(Stored data entries)
******

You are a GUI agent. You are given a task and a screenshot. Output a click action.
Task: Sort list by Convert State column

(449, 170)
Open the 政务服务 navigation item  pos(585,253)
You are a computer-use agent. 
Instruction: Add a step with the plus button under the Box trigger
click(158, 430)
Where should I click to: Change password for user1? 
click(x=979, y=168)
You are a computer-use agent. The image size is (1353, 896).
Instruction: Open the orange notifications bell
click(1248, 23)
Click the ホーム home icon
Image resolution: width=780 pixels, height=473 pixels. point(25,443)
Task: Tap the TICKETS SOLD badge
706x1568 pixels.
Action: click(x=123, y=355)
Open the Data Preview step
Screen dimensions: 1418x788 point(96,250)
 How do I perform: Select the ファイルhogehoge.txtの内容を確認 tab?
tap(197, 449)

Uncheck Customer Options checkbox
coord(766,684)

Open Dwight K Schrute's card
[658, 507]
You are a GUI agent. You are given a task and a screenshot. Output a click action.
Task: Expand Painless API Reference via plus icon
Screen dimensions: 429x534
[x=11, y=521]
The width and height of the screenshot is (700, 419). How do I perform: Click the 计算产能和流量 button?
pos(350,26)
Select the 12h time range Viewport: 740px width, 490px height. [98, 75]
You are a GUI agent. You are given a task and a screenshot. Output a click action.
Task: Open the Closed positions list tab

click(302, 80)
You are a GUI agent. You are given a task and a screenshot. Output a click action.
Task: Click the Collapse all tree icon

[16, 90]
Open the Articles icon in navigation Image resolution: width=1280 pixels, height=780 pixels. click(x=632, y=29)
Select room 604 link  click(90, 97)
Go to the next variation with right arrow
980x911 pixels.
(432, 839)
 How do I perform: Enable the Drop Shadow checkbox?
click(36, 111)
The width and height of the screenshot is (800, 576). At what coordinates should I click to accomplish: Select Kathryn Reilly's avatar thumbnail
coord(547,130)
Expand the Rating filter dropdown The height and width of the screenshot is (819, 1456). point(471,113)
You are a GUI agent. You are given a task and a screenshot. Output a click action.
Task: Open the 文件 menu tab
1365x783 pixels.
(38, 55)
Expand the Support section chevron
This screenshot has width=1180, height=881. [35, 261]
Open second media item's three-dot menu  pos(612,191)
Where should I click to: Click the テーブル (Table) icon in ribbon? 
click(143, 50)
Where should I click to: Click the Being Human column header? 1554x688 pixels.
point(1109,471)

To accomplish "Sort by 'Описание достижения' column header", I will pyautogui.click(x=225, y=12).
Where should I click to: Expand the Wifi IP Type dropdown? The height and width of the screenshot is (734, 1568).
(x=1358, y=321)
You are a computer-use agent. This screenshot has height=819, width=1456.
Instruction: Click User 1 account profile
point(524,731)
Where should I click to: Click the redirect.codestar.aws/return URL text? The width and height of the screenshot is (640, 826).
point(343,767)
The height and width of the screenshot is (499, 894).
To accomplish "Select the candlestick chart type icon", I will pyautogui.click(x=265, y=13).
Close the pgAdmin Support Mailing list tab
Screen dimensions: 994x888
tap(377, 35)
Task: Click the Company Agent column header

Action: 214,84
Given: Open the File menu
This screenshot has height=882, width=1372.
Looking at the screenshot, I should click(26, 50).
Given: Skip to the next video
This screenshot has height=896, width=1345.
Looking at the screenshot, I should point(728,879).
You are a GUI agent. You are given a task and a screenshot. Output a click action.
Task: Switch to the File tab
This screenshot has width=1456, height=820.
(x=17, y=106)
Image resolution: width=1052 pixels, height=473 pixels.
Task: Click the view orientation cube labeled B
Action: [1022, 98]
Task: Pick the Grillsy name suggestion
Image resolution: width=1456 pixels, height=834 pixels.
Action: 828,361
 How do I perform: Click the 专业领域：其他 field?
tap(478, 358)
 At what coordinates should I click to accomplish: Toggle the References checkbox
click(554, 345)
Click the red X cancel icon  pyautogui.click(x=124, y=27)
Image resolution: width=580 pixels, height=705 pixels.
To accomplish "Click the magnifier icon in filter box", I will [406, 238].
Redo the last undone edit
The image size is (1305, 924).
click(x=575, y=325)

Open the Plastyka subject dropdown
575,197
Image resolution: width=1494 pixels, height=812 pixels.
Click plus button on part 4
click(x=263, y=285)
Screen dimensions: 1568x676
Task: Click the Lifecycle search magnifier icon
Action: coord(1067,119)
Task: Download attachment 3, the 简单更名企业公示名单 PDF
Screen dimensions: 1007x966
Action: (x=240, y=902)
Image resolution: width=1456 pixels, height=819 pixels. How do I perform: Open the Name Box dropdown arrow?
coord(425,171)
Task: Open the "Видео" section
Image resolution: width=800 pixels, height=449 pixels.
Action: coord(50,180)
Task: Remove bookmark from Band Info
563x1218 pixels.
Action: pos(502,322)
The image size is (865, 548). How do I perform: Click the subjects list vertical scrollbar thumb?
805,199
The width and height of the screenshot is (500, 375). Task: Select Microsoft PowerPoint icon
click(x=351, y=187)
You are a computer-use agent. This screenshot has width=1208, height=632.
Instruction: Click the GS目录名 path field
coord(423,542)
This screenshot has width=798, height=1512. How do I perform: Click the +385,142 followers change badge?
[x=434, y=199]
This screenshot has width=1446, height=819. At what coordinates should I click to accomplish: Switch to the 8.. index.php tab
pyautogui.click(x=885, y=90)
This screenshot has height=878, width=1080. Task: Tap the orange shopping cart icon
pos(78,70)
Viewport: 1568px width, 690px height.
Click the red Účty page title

******

Reproduce the lines above, starting with the line that contains "Close the pgAdmin Support Mailing list tab" and continuing through the line that contains "Looking at the screenshot, I should point(728,879).", with both of those lines included.

Close the pgAdmin Support Mailing list tab
Screen dimensions: 994x888
tap(377, 35)
Task: Click the Company Agent column header

Action: 214,84
Given: Open the File menu
This screenshot has height=882, width=1372.
Looking at the screenshot, I should click(26, 50).
Given: Skip to the next video
This screenshot has height=896, width=1345.
Looking at the screenshot, I should point(728,879).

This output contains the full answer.